ACTIVITY:
Search the records for the string "dropdown". Copy each line where it occurs.

RECORDS TO PROCESS:
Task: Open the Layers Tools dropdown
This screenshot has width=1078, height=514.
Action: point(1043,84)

* * *

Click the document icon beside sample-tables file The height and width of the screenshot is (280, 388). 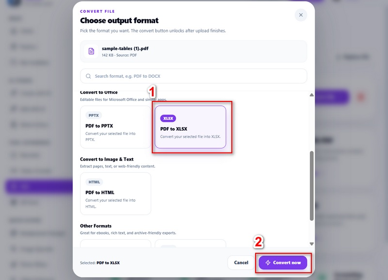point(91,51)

--

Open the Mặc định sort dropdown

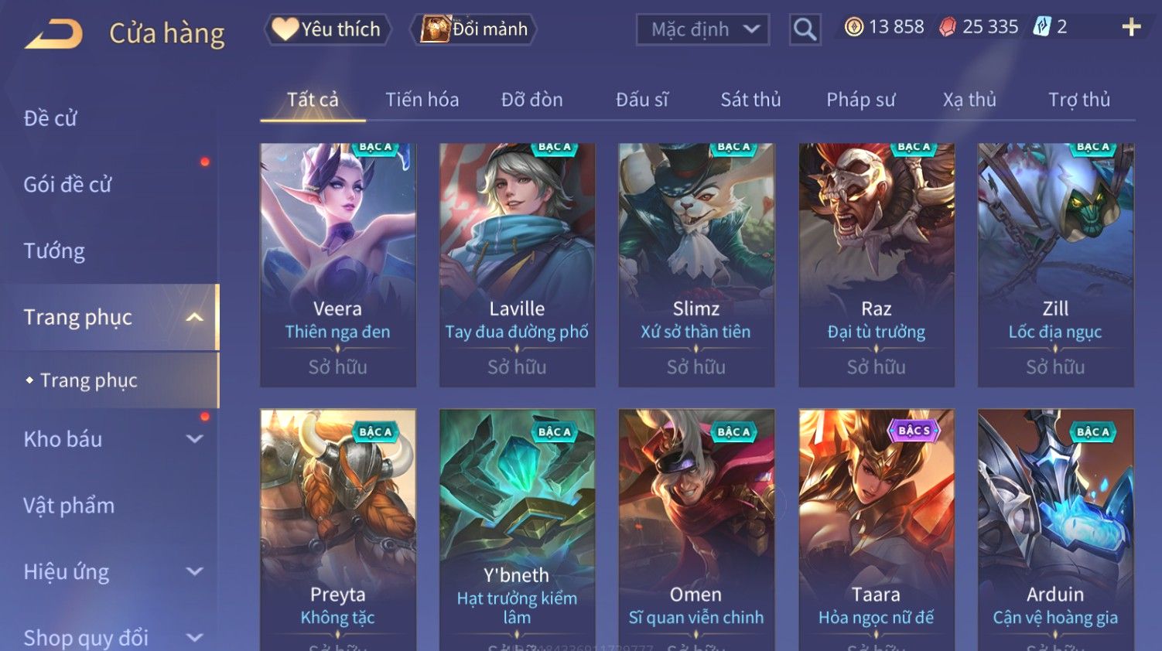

SOLUTION FOR THIS TASK:
Task: Open the Layers Tools dropdown
Open the Mặc định sort dropdown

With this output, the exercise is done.